There’s been a lot of Bloggernacle discussion of late about the Church’s “accidental” news re-release, that touts itself as “the gold standard” when it comes to how the Church handles sexual and child abuse cases. Apparently the Church had already published this article in 2010 and then republished it again last week as a current news release. The Church claims there was a “glitch” in their system and that it did not intend to re-publish the article.
Some are suspicious, however, that this release was no accident at all and that the Church has some news agenda it’s trying to push or a news story it wants to get ahead of. Utah has the highest rate of child sex abuse in the nation after all, as one blogger reminded us this week. In my experience with how the Church PR machine operates, I can almost guarantee the Church is feeling vulnerable on this issue and wants to paint a different picture to the world than the awful reality.

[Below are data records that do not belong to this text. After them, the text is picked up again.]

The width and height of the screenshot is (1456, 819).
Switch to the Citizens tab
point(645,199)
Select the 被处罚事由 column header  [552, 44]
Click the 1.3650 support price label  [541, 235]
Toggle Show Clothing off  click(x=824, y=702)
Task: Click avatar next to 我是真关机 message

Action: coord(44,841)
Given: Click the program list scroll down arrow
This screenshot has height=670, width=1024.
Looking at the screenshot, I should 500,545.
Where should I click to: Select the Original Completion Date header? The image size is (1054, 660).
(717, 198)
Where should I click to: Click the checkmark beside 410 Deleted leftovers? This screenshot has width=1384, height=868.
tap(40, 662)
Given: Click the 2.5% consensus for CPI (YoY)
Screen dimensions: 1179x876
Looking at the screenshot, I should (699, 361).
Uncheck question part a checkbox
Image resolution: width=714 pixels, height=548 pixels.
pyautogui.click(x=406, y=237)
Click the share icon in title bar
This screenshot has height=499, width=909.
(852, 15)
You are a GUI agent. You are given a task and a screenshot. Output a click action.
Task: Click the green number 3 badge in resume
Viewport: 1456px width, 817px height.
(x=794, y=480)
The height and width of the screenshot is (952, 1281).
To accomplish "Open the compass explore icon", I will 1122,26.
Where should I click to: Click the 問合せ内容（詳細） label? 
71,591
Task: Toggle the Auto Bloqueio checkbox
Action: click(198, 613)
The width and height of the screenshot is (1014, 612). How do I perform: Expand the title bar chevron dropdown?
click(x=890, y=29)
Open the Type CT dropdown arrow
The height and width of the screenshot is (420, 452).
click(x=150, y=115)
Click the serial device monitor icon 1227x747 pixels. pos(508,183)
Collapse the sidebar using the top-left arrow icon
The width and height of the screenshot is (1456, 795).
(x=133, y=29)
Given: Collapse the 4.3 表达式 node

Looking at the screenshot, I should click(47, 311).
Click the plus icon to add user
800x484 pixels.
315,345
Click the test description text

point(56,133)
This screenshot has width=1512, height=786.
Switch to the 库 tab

On one occasion years ago I spoke with a Church PR representative by phone at Church Headquarters. I was working on a research paper and was very surprised when this brother stated that the Church often intentionally leaks news stories in order to provide context for a message it wants to get out. The leak is made to seem to be a mistake. The Church then conveniently responds to the leaked story with its canned message and/or simply relishes that it got its story out when it wanted to. I don’t know if this is a common practice throughout the PR industry, but as a young grad student not living in Utah and not from Utah, my initial reaction was how dishonest this seemed and I was surprised that the Church would employ such underhanded tactics. I thought my church would be straight-forward and without guile.
Perhaps the Church’s most recent leak or re-release, as it’s been called, was in hopes to get ahead of this very troubling story that just came out about emeritus GA, Elder Lynn A. Mickelsen. The video below is about 14 minutes long and if nothing else it demonstrates the influence the Church has on Utah lawyers, judges, law enforcement and LDS clergy. The story is unnervingly credible. I highly recommend you take the time to watch it.
As a bishop, I saw firsthand how the Church actually handles child and sexual abuse. I was required to call the LDS Hotline on several occasions. In one such instance I was transferred directly to Kirton & McConkie, the law firm that represents the Church. The advice I received was actually outstanding — aligning with doctrine and scripture. I was shocked, however, when the counsel that I was given was not followed by the Church. It quickly became obvious to me in this instance that the Church was only looking to avoid embarrassment and cared nothing about helping victims or reforming perpetrators.
These types of experiences have helped me trust less in the arm of the flesh and have caused me to turn towards God and His Son for comfort. May good people everywhere stand as witnesses of Their Names, especially in defense of those too weak and tender to defend themselves.